Biz aşağıda imzası bulunanlar, bu katliamı şiddetle lânetliyoruz zira bu, insan varlığına, insan haysiyetine, özgürlüğe, demokrasiye yönelik bir saldırıdır. Ve herkesi olup-bitenlere dair dikkatli ve duyarlı olmaya davet ediyoruz. Aksi halde olup-bitenlere seyirci kalarak şeylerin seyrini değiştirmek mümkün değildir.
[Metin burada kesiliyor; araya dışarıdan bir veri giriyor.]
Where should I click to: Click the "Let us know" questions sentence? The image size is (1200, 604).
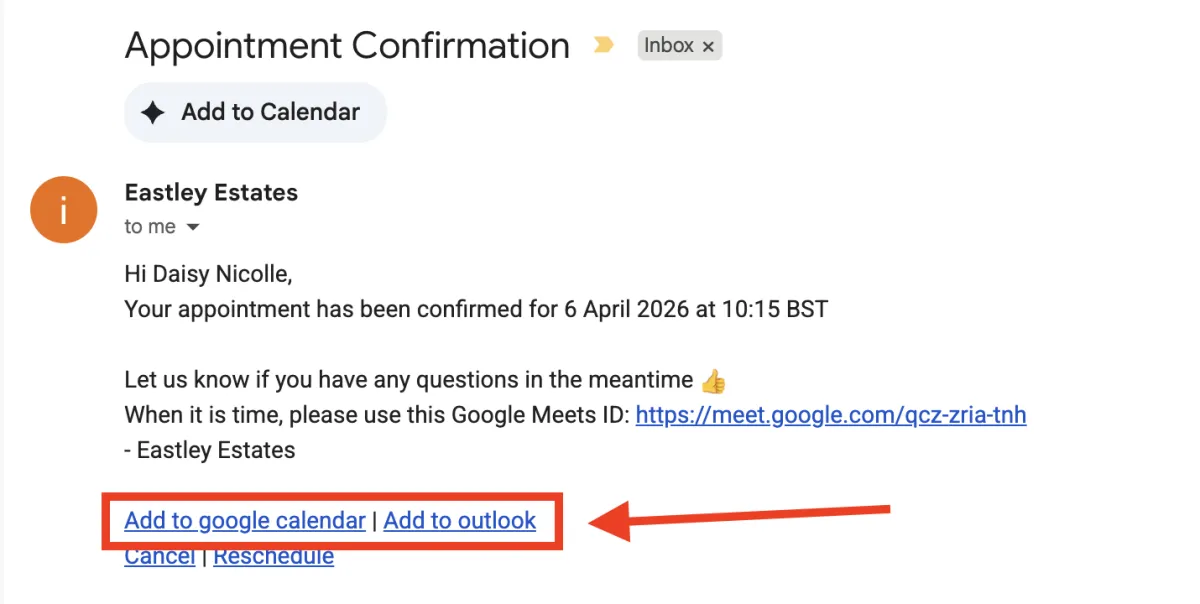tap(408, 380)
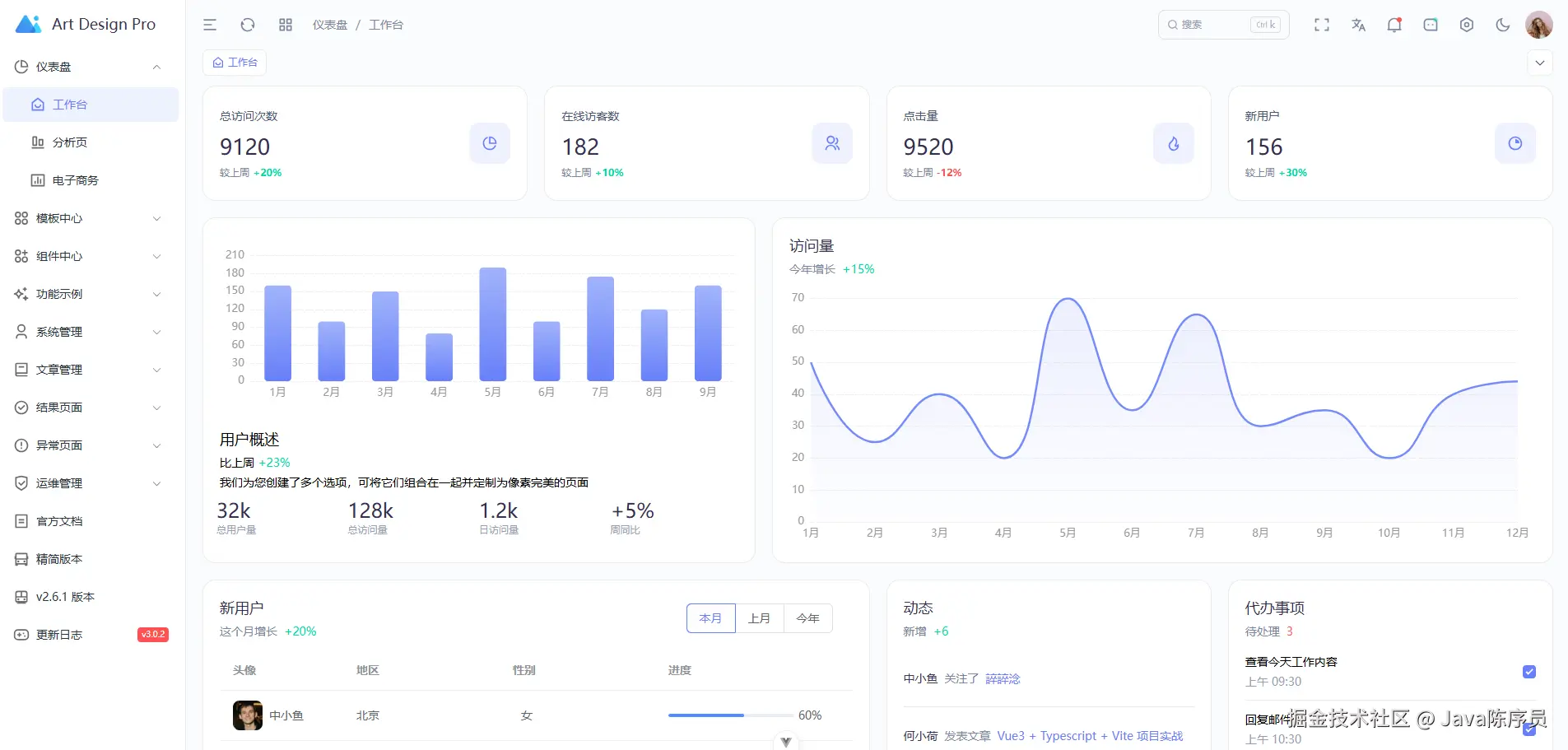Open the language switcher icon
The width and height of the screenshot is (1568, 750).
pyautogui.click(x=1358, y=25)
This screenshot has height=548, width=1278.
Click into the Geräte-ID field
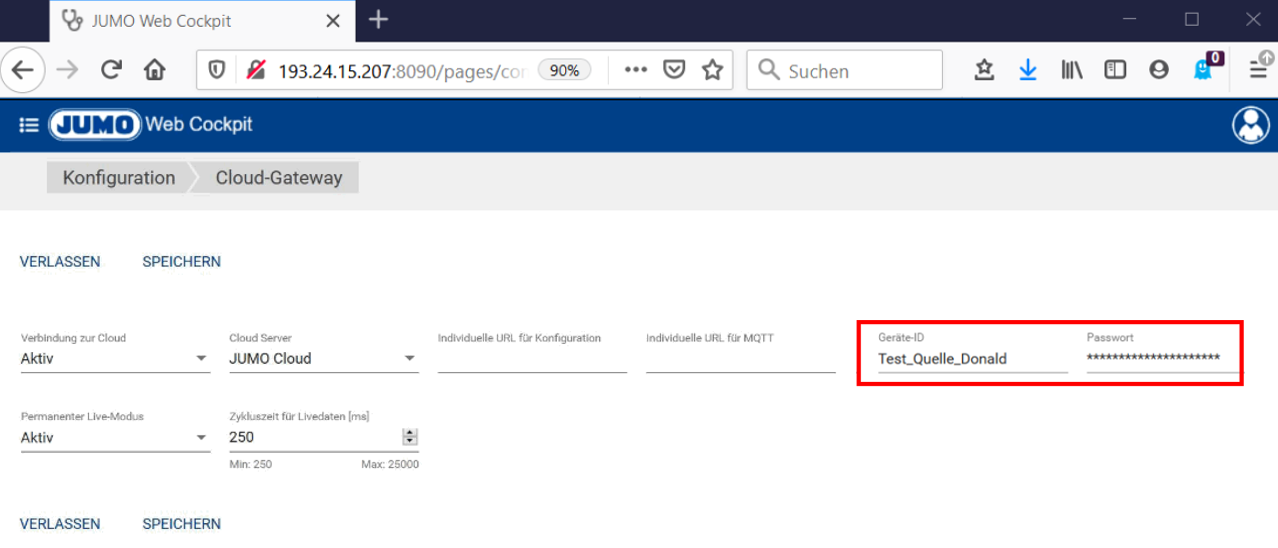coord(970,359)
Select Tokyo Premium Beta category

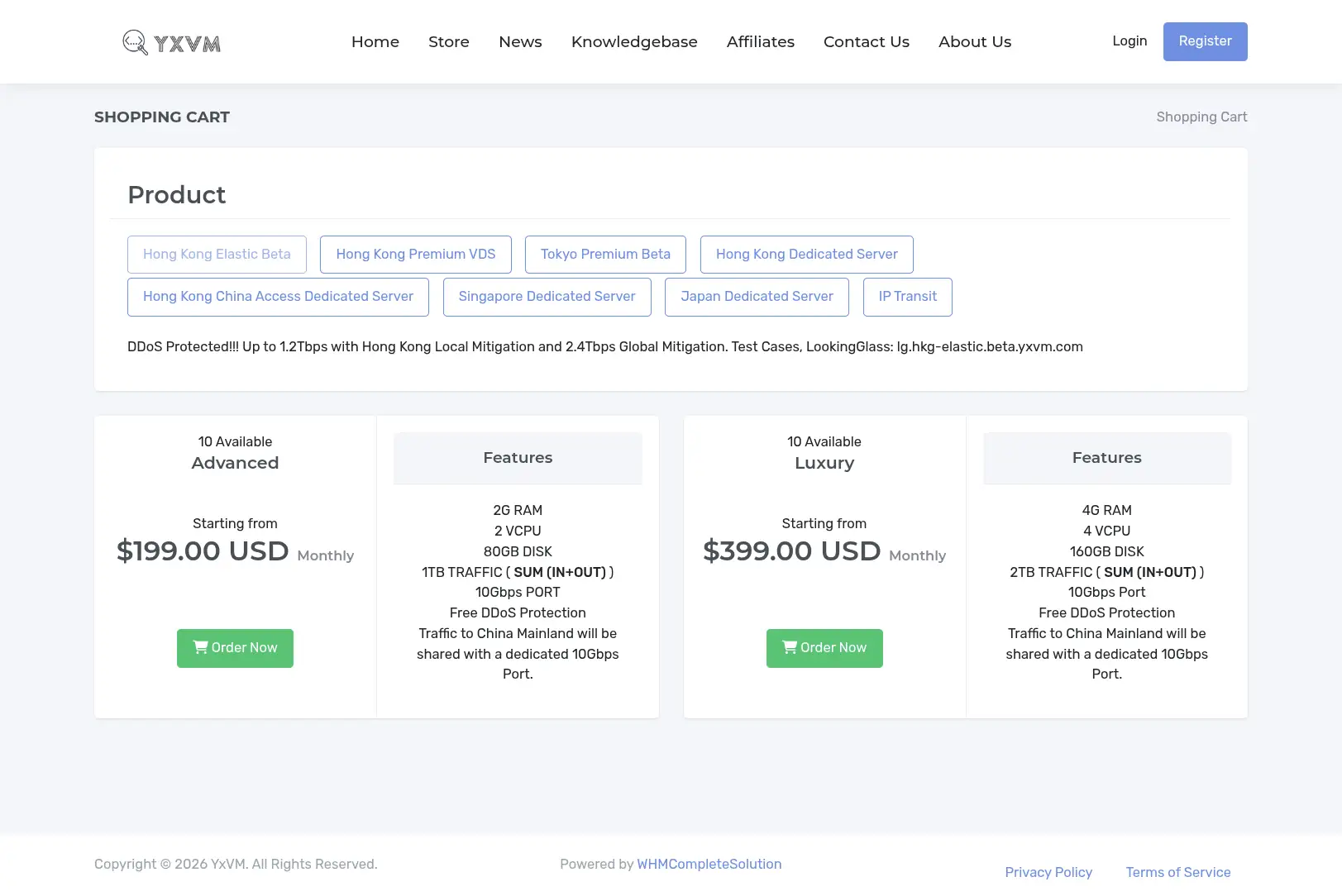(605, 255)
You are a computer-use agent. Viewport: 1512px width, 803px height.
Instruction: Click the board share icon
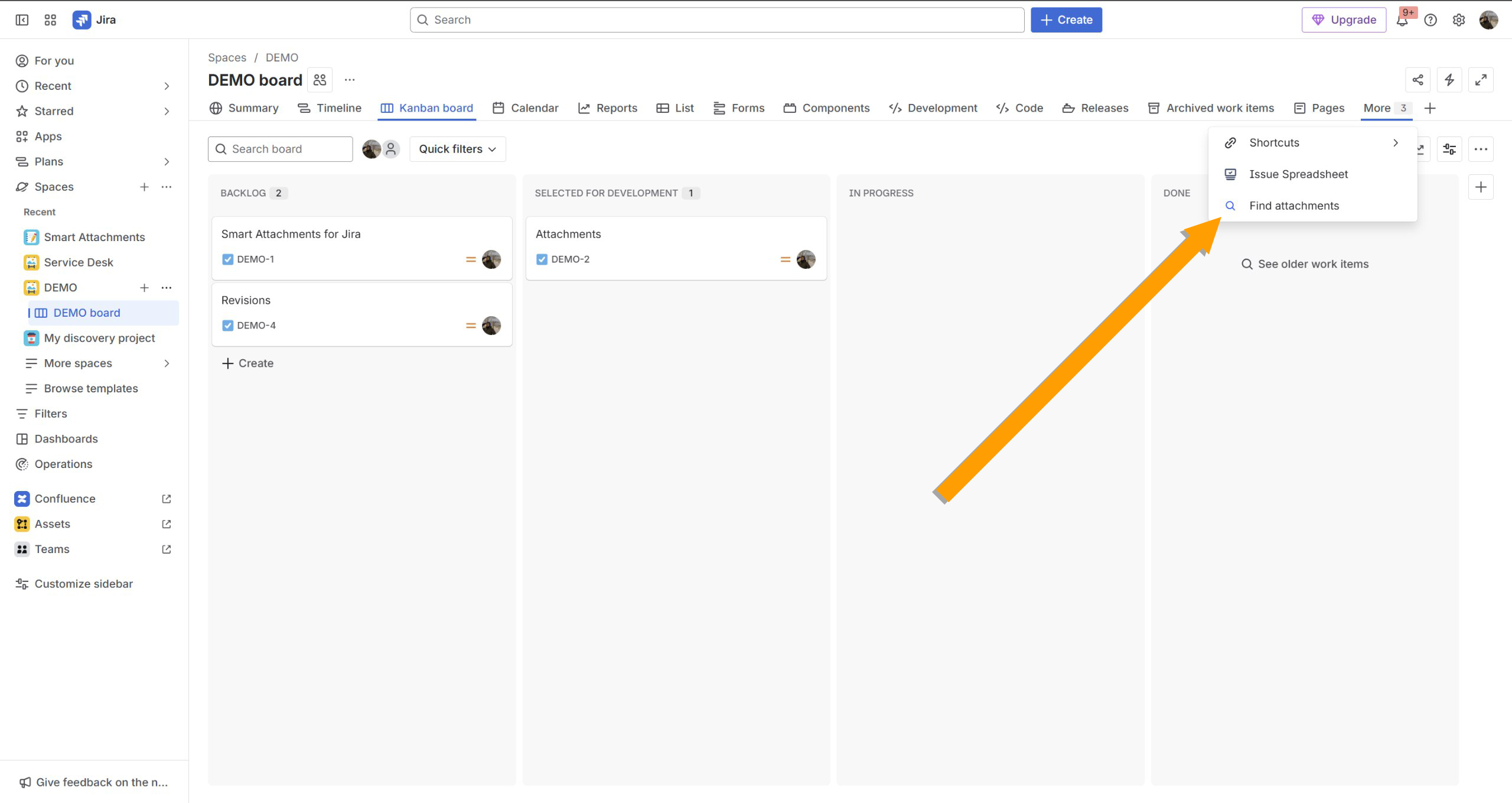tap(1418, 80)
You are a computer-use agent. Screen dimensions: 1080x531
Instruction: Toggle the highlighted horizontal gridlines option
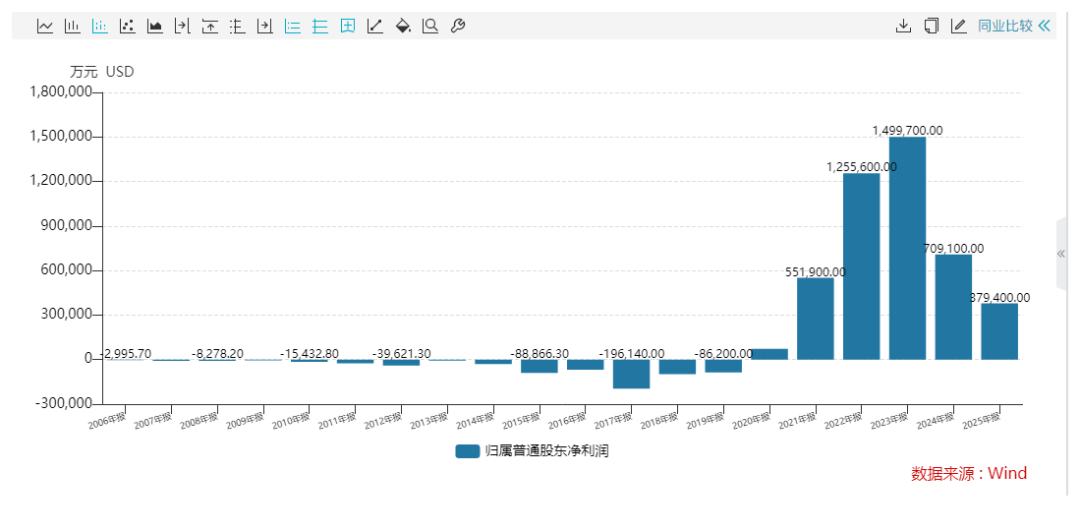pyautogui.click(x=320, y=26)
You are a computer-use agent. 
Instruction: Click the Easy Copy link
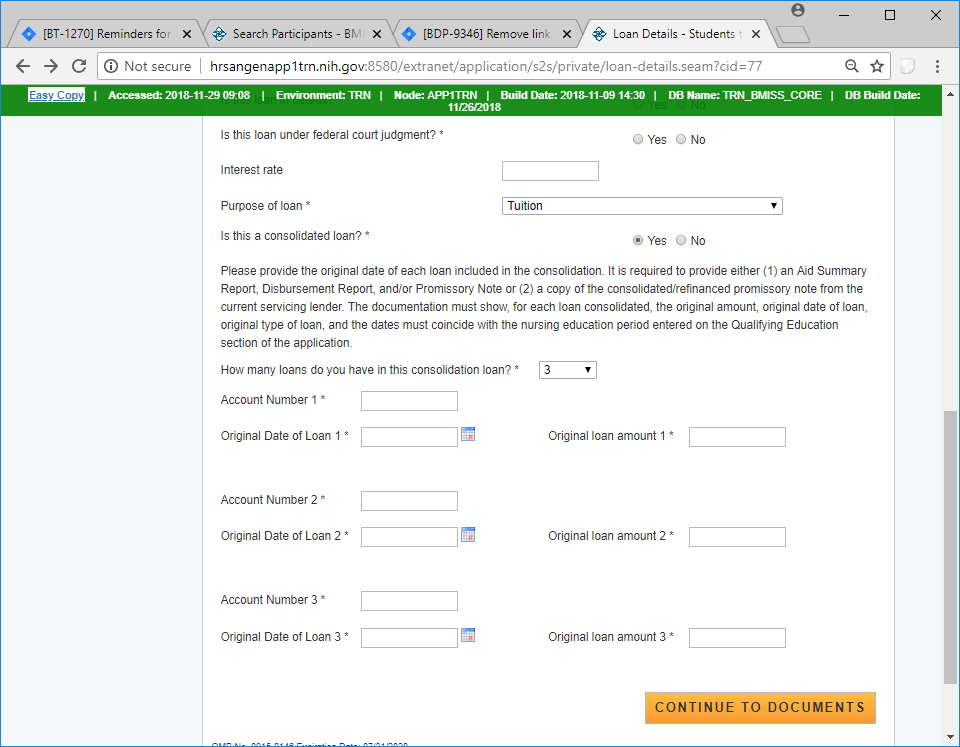point(56,95)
Abud Can, Adil Okay, Adnan Genç, Attila Tuygan,Baskın Oran,Betül Tanbay,Bülent Tekin, Celal İnal, Cennet Bilek, Doğan Özgüden, Eflan Topaloğlu, Erkan Metin, Ertuğrul Gümüş, Fikret Başkaya, Haldun Açıksözlü, İbrahim Seven, İnci Tuğsavul, İsmail Beşikçi, Mahmut Konuk, Murad Mıhçı, Mustafa Güneş, Muzaffer Erdoğdu, Nadya Uygun, Nivart Bakırcıoğlu, Pınar Ömeroğlu, Ramazan Gezgin, Sabahattin Şerif, Sait Çetinoğlu, Sennur Baybuğa, Serdar Koçman, Ufuk Uras, Yalçın Ergündoğan, Zeynep Tanbay
DESAM: Charlie Hebdo’ya yapılan saldırıyla Hrant Dink’e yapılan saldırının amacı aynı
DESAM Başkanı Gürkan Avcı, Fransa'nın başkenti Paris'te haftalık mizah dergisi Charlie Hebdo'nun ofisine düzenlenen 12 kişinin öldüğü silahlı saldırıyı insanlık dışı bir terör saldırısı olarak gördüklerini söyleyerek kınadı.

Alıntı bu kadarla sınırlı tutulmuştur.